Sécurité alimentaire : Les engrais subventionnés ont plus que doublé en 2 ans

De 32 687 tonnes en 2023 à 80 301 tonnes en 2025, les quantités d’engrais subventionnés distribuées aux producteurs burkinabè ont enregistré une hausse de plus de 146 % en deux ans. Les semences améliorées ont, elles aussi, plus que doublé sur la période. Ces résultats, issus du suivi citoyen des politiques de sécurité alimentaire et nutritionnelle, ont été présentés le mercredi 24 juin 2026 à Ouagadougou par le Réseau des Organisations Paysannes pour une Synergie d’Actions au Burkina (ROPSA-B).
Le Réseau des Organisations Paysannes pour une Synergie d’Actions au Burkina (ROPSA-B) a présenté les conclusions de son projet de suivi citoyen des politiques de sécurité alimentaire et nutritionnelle au cours d’un atelier le jeudi 24 juin 2026 à Ouagadougou.
Cette rencontre a réuni des représentants des ministères en charge de l’Agriculture et de l’Action humanitaire, des partenaires techniques et des acteurs du monde paysan.

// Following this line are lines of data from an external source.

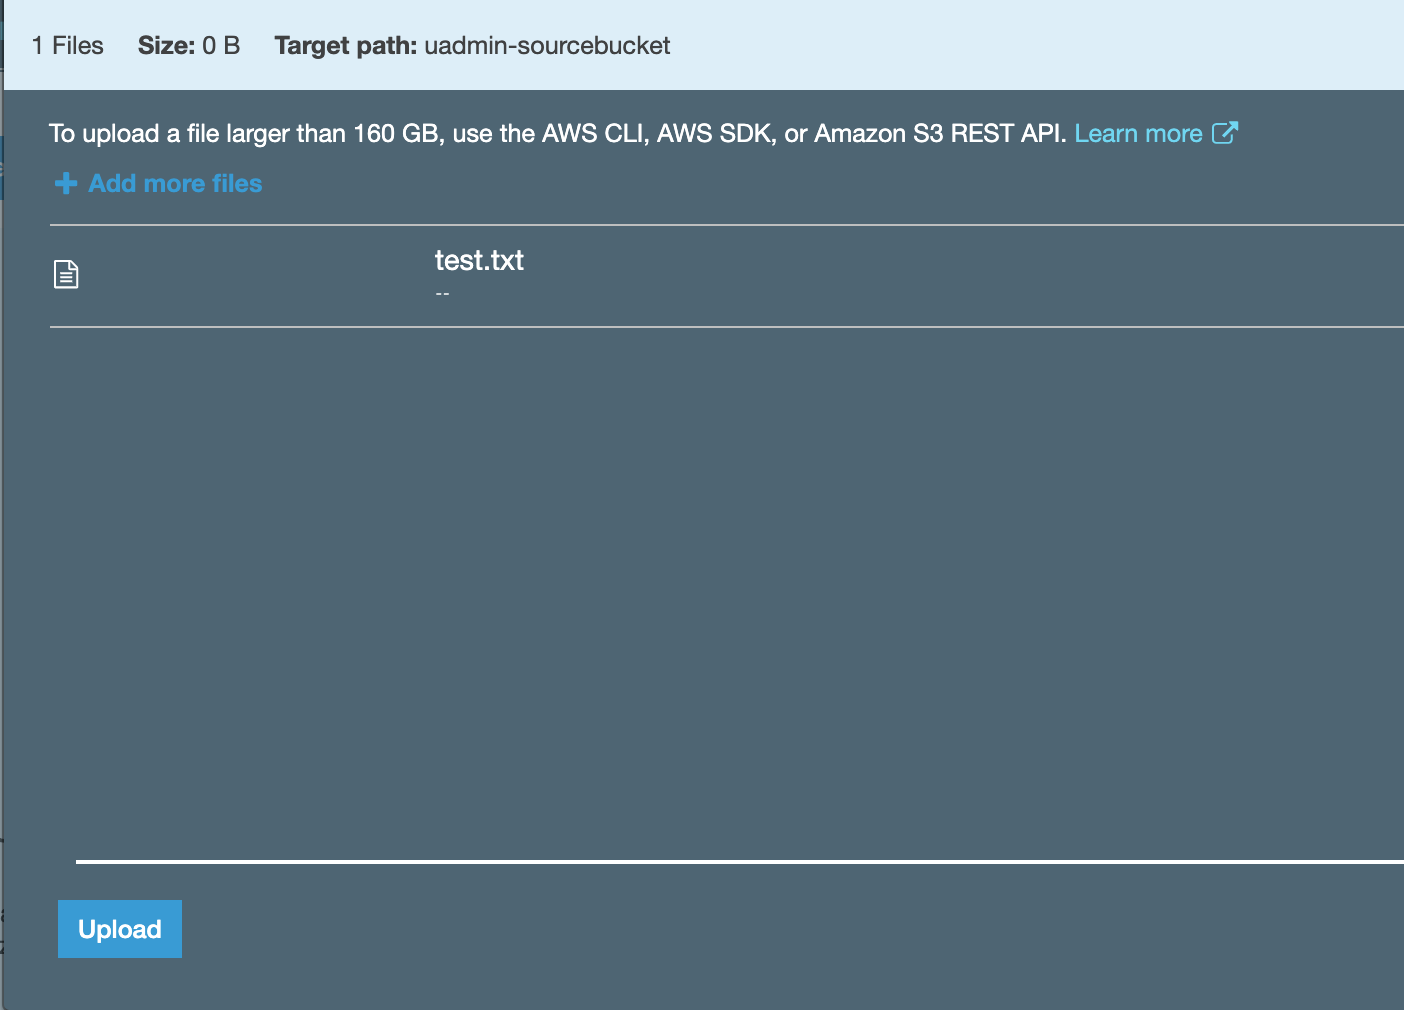This screenshot has height=1010, width=1404.
Task: Click the AWS CLI mention in notice
Action: pos(592,134)
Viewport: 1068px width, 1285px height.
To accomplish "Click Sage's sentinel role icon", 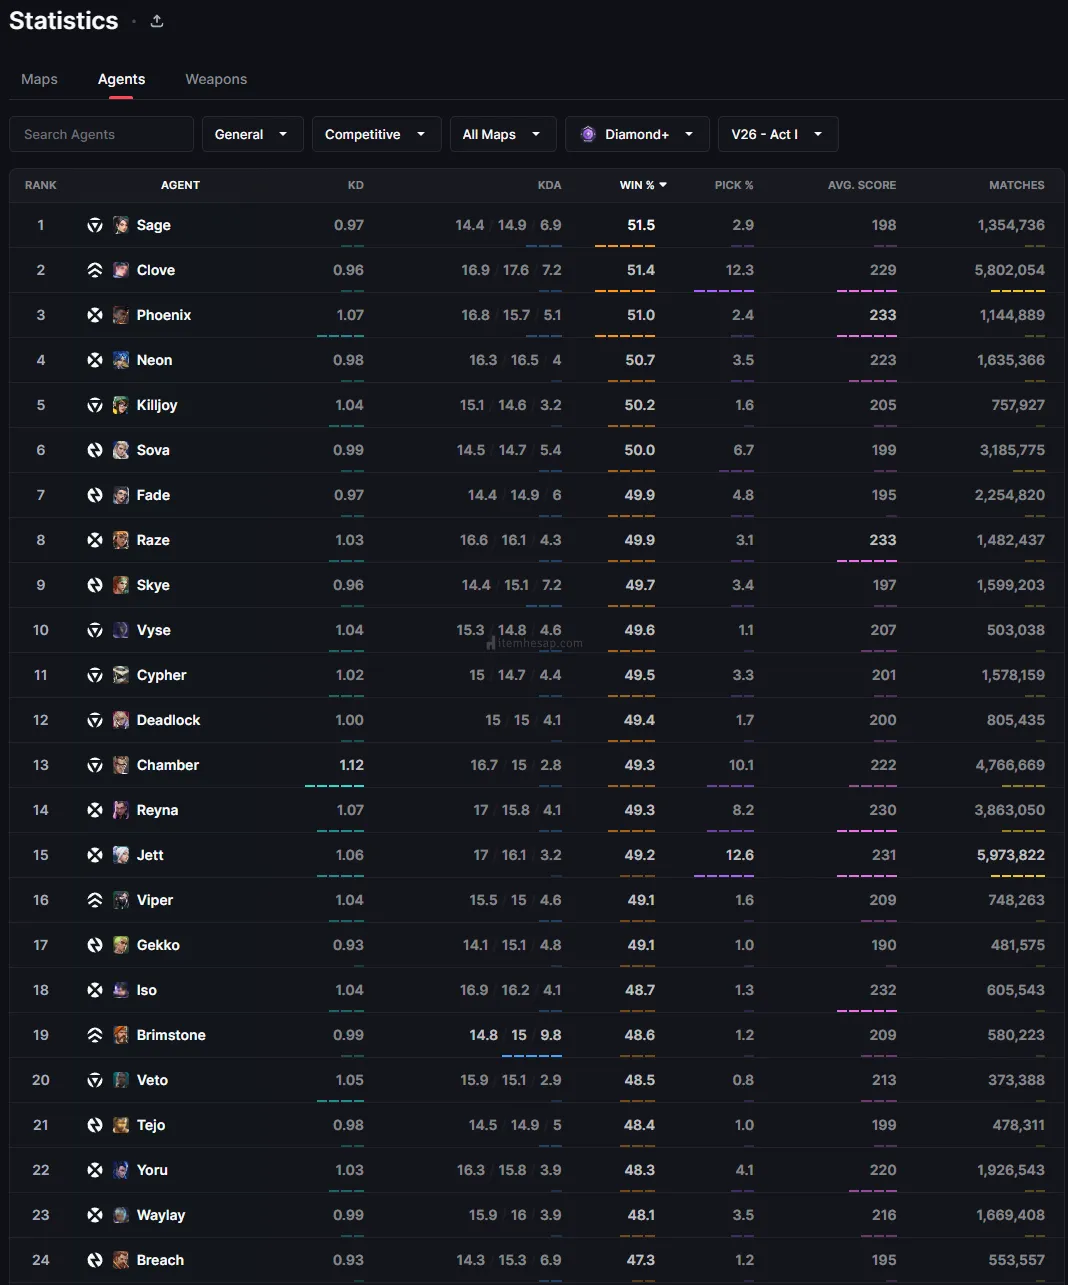I will pos(95,225).
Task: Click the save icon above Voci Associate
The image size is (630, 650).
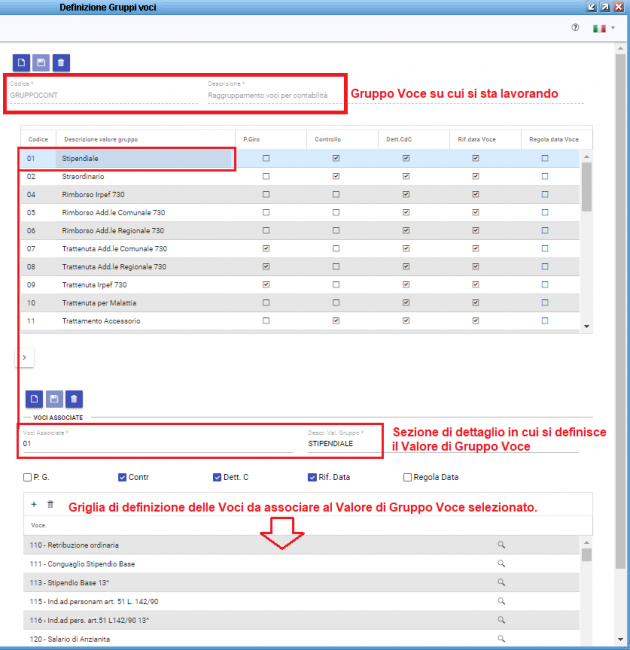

Selon les données présentées par le Réseau des Organisations Paysannes pour une Synergie d’Actions au Burkina (ROPSA-B), les quantités d’engrais subventionnés distribuées sont passées de 32 687 tonnes en 2023 à 74 099 tonnes en 2024, avant d’atteindre 80 301 tonnes en 2025.
La distribution des semences améliorées a suivi la même dynamique. Les volumes sont passés de 7 079 tonnes en 2023 à 8 811 tonnes en 2024 puis à 17 203 tonnes en 2025, soit plus du double en l’espace de deux ans.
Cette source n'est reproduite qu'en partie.